Keeping structured schedule along with a clear mind helped Umi create. The record is led by “Sorry,” an emotional anthem about self-forgiveness that revealed itself to be a unintentional manifestation for her future. Penned in 2018 while in a moment of catharsis, Umi noticed herself writing about things that hadn’t however happened, including purchasing her own residence, supplying for her mother and younger twin sisters, and forging a higher class of relationship with her father. “At that time, I still felt really far from a lot of the things I was singing about, however I’m achieving those things right now. I’m experiencing them currently,” she says. “And it just reminds me that no matter where are, in case you could think about it, you could live it so you could be it.”


Sonically, the album maintains a general neo-soul aesthetic, nevertheless flows through genres effortlessly. With tracks ranging from the twinkly, lo-fi-inspired “Whatever U Like” and the electro-pop leaning “Wish That I Could” to the 808-heavy “Say I’m Ur Love,” it was all segment of her master plan. “I am a multidimensional being — we all are. I wanted my music to resemble all of the different sides of me,” she explains. “The through line of the full album is my intention and my voice, which gives me the freedom to create whichever I want and have it still be cohesive, which is beautiful.”


Umi’s nature is inherently multifaceted, and hints of her upbringing have been, and continue to be, subtly sprinkled while in her work. “In terms of my Black side, there’s just a soul, a spirit that I feel so blessed to have been gifted by my ancestors,” she says.
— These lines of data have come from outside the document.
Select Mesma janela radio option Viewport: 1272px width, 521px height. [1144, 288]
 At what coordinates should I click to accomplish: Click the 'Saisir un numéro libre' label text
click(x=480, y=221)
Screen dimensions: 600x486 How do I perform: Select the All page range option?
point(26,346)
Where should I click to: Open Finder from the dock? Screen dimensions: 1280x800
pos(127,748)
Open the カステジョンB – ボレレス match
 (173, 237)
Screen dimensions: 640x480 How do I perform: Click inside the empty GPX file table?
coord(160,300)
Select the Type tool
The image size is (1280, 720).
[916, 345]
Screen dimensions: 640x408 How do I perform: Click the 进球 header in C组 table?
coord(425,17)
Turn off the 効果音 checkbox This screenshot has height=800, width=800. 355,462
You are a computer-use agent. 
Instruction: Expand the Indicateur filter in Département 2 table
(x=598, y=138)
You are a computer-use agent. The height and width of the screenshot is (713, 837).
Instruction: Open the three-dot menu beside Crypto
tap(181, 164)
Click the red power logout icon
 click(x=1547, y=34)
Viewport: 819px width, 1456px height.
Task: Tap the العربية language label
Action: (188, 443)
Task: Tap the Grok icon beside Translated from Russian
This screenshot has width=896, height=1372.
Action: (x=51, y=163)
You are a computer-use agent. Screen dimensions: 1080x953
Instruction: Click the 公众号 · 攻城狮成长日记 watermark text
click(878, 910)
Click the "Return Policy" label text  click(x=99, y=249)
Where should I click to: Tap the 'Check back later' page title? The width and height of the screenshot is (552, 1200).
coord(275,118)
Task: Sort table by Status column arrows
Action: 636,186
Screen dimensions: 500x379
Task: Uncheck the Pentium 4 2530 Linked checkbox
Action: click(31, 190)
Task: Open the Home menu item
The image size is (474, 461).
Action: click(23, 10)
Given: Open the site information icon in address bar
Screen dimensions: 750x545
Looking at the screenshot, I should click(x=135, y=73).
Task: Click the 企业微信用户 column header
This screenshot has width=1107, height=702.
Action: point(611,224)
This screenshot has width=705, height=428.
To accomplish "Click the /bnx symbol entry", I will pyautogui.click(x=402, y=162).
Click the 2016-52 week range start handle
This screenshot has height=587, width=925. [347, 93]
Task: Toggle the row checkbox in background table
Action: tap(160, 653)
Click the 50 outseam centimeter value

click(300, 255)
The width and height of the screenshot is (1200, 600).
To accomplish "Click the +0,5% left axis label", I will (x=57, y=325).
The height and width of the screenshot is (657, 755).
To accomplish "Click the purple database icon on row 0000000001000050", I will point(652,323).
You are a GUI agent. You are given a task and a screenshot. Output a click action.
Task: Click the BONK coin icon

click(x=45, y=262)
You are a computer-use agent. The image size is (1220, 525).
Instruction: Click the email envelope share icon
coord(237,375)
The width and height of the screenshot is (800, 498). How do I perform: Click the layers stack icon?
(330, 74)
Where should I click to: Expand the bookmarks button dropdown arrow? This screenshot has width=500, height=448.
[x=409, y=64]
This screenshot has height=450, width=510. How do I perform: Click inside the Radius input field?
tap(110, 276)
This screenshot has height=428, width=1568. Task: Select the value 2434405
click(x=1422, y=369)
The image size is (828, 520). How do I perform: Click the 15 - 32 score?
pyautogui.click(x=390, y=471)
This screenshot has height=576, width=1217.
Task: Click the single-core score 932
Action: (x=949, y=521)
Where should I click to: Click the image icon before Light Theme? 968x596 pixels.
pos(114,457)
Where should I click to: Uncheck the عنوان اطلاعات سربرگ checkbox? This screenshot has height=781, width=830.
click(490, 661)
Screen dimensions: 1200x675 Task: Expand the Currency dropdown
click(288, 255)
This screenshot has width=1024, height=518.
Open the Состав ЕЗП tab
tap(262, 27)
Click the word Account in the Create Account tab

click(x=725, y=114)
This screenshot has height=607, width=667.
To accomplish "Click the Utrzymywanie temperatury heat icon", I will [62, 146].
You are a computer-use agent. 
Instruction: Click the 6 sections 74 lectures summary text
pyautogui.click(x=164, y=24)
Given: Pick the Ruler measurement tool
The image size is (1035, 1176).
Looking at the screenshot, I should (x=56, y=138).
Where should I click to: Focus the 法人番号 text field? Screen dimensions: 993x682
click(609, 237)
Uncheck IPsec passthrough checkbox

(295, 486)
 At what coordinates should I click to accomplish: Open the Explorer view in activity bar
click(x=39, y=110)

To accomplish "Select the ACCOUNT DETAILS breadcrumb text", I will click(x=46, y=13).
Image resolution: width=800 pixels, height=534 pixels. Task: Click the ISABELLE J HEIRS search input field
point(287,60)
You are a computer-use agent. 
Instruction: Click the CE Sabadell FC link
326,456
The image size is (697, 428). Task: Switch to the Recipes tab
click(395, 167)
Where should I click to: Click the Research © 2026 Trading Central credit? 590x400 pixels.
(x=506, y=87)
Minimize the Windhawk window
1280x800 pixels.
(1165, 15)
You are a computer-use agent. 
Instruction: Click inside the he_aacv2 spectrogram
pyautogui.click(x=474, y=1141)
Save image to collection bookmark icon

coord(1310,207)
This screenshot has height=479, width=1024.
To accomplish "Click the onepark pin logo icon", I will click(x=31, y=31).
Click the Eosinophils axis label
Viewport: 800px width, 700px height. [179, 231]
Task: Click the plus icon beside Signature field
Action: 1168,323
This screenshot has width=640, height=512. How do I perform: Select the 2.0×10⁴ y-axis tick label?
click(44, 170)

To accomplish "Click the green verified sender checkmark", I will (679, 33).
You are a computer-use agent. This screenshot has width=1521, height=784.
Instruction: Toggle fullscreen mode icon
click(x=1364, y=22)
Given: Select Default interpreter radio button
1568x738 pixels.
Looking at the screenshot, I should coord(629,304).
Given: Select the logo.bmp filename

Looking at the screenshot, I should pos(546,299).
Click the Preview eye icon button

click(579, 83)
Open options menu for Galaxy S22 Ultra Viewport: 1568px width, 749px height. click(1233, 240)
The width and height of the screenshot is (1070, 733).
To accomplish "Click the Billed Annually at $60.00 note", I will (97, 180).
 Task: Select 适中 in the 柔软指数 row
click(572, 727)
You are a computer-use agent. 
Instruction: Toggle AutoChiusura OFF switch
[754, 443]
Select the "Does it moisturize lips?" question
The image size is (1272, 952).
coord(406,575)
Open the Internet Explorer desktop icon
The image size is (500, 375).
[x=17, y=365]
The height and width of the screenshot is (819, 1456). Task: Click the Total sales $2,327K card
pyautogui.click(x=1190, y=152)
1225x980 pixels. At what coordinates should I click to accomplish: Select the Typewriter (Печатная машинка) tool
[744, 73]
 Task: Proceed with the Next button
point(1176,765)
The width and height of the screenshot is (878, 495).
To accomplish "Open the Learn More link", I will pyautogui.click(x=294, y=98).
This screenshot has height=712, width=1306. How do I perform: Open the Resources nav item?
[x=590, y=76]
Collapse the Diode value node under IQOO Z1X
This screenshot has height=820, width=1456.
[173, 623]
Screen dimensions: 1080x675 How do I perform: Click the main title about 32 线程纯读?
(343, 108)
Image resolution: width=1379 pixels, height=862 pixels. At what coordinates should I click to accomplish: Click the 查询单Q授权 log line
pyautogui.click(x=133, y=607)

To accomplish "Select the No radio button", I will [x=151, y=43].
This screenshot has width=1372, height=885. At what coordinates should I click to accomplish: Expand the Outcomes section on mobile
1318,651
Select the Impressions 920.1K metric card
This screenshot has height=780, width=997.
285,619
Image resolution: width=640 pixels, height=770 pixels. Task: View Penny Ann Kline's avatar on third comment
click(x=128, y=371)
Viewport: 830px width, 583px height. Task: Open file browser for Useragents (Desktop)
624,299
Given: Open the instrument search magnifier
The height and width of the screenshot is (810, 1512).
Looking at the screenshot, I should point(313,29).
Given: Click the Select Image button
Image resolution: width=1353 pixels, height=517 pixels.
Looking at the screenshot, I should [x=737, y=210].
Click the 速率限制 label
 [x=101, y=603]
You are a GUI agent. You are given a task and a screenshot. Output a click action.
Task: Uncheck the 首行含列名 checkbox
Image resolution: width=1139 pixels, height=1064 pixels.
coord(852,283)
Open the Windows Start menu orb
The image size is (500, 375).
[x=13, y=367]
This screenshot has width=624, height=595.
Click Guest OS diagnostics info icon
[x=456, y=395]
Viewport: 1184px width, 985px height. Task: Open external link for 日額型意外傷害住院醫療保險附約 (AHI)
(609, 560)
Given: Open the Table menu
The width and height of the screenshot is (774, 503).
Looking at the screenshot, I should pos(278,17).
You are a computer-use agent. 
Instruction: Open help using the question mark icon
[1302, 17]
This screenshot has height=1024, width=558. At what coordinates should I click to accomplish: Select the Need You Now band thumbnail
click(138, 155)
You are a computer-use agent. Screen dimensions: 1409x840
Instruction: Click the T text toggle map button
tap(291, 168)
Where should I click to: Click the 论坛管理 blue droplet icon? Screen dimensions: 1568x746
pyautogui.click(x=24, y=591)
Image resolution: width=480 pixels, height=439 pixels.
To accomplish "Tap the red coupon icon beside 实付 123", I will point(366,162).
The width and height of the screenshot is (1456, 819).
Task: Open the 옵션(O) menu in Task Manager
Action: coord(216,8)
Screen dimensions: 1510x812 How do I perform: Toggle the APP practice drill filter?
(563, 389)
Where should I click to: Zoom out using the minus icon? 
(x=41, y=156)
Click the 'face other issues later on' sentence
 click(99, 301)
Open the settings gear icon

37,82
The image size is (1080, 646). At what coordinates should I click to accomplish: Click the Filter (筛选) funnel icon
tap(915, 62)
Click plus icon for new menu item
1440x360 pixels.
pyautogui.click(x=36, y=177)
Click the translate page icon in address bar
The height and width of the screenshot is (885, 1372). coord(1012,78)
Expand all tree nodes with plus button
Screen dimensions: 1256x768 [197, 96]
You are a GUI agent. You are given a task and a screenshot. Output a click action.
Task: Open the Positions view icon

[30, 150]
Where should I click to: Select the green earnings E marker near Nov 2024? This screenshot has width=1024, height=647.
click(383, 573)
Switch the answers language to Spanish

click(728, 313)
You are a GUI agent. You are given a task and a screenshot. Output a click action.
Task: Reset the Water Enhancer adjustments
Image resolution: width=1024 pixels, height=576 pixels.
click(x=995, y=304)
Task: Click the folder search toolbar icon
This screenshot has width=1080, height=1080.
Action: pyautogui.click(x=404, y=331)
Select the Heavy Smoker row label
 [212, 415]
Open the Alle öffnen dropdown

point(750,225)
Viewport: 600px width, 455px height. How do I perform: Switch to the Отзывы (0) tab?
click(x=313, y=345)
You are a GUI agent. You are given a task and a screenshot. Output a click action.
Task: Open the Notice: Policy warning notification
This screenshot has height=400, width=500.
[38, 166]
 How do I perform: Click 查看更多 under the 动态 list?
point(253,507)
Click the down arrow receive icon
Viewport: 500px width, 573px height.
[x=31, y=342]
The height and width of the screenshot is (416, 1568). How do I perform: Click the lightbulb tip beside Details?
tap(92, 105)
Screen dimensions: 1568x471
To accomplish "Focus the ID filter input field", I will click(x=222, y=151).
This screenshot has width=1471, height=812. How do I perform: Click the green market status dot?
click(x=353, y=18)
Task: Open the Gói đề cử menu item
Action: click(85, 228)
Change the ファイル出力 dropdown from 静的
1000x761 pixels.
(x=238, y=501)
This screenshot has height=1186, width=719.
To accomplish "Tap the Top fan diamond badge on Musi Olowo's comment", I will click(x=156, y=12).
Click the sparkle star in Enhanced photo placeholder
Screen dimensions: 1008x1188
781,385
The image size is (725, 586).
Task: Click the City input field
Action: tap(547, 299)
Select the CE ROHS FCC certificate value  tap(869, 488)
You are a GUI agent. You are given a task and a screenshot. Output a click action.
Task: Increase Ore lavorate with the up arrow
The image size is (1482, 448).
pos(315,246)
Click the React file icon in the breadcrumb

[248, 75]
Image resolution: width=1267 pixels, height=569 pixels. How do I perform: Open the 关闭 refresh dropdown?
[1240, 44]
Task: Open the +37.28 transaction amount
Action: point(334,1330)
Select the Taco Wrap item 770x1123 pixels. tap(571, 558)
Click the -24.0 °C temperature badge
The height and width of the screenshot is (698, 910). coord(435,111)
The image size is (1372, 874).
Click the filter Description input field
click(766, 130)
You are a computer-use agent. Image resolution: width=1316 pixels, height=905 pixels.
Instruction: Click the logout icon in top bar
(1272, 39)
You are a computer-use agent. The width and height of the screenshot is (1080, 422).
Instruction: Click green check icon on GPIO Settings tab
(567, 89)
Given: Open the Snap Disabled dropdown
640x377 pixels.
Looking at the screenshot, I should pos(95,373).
Memories of her father performing in the church remained in her subconscious and appeared through songs like “Up Late,” with a gospel choir and melodies borrowed from Christian hymns.


Eddie Mandell
Influences from her mother’s side are far less literal nevertheless identically key. “I feel as if I have this very unique specificity that I can include in a room that others might not directly notice. I really feel that being able to tap into that is my Japanese ancestors moving through me and giving me this little microscope to prepare with.”


Moonlit Room” is one example of that conscientiousness. First released as a unfinished verse on SoundCloud in 2021, the smooth and sultry R&B track came with each other through “a series of unplanned synchronicities.” She spent days fine-tuning the production, although the original vocals remained completely intact. “The demo is the final,” she reveals. “There was just something so special airborne Whenever I wrote it and we captured it that first time.”


Thematically, Forest in the City does not speak to one specific cause. As an alternative, she describes its in general energy through angel numbers, a repetitive numerological sequence intended to convey a spiritual or divine message to the beholder. Umi calls Forest in the City a “2-2-2, 4-4-4 energy project,” in that she hopes it makes listeners feel connected and aligned (2-2-2) with their greater purpose in life (4-4-4), and assists the them find their inner voice. “I’ve certainly healed my throat chakra through making this album,” she says. “I think the hugest thing I've learned from this whole process is to just believe in myself. The music that I'm creating is a direct download of me. I have to trust that what I make is worthy of people's time, worthy of people's energy, and worthy of their storage space.”


Upon completing the record, Umi revisited the park that originally inspired her to express her gratitude. Throughout a moment of quiet retrospection (assisted by a psychedelic), she came to the realization that in creating Forest in the City, she noticed the forest within herself. All she has to do is close her eyes, breathe, and she’s there.